Reinforcement learning (RL) is like teaching your dog new tricks, but instead of treats, we use rewards and penalties. In this guide, we’ll dive into training a reinforcement learning agent for a Unitree Go1 quadruped robot using the MuJoCo physics engine for simulation and MATLAB’s Reinforcement Learning Toolbox for training. Buckle up, it’s going to be a fun ride!

rl_designer_app

Prerequisites

Before we jump in, make sure you have the following:

Python and dependencies: Create a Python virtual environment for your project.

python -m venv env
source ./env/bin/activate

Install the Gymnasium and MuJoCo libraries.

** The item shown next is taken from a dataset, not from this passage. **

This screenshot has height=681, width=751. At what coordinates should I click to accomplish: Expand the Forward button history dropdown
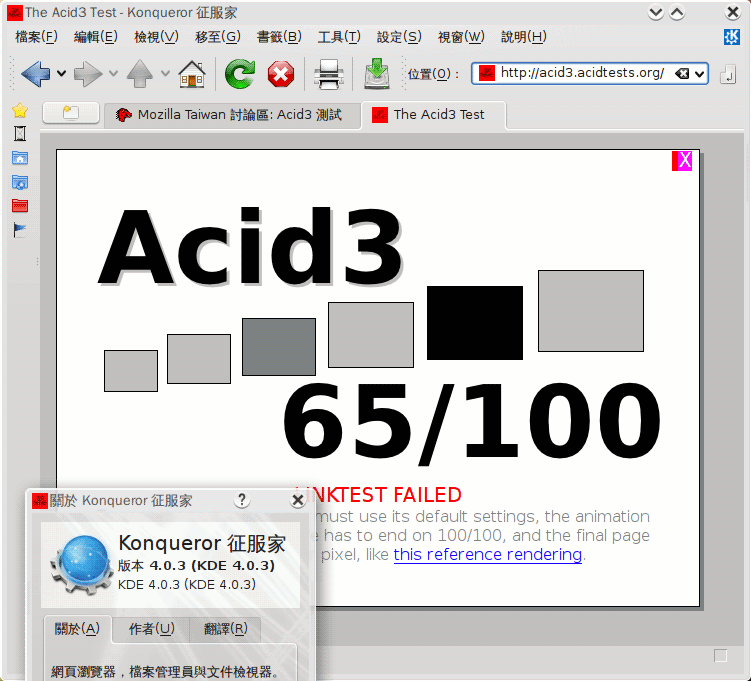click(x=113, y=73)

pip install gymnasium[mujoco]

The Go1 robot model is found in the MuJoCo Menagerie repository. Add the repository as a submodule.

git submodule add https://github.com/google-deepmind/mujoco_menagerie.git

MATLAB and Reinforcement Learning Toolbox: Follow the instructions on the MathWorks website to install MATLAB and the Reinforcement Learning Toolbox.

Creating the Simulation Model

MuJoCo’s simulation for the Unitree Go1 robot handles complex interactions between the robot’s limbs and the environment, ensuring realistic simulation of forces, torques, and contacts. MuJoCo also integrates seamlessly with Gymnasium, a toolkit for developing and comparing RL algorithms. By tweaking the Mujoco/Ant-v5 framework, we can make it behave like our Unitree robot. This involves adjusting the XML model file, reward weights, control costs, and other environment specifications. Gymnasium actually has a good article on this. See it here.

Create a Python file go1.py in your project folder.

import gymnasium
from robot_descriptions import go1_mj_description

def create_env():
  return gymnasium.make(
    'Ant-v5',
    xml_file=go1_mj_description.MJCF_PATH,
    forward_reward_weight=1,
    ctrl_cost_weight=0.05,
    contact_cost_weight=5e-4,
    healthy_reward=1,
    main_body=1,
    healthy_z_range=(0.195, 0.75),
    include_cfrc_ext_in_observation=True,
    exclude_current_positions_from_observation=False,
    reset_noise_scale=0.1,
    frame_skip=25,
    max_episode_steps=1000,
  )

The environment has the following specifications.

Observation Space:

  • Positions and velocities of the robot’s joints, body position, center of mass position and velocity, and contact forces on the robot’s limbs.
  • Represented as a continuous vector of 115 real numbers.

Action Space:

  • 12 torque values applied to the robot’s joints.
  • Bounded by the maximum and minimum torque values the robot’s actuators can produce.

Reward Function:

  • Encourages forward movement while penalizing inefficient or unsafe behaviors.
  • Forward Reward: Proportional to the forward velocity.
  • Control Cost: Penalizes large torques.
  • Contact Cost: Penalizes excessive contact forces.
  • Healthy Reward: Constant reward for staying upright.

Termination Logic:

  • Episode ends if the robot’s body falls below or exceeds a certain height.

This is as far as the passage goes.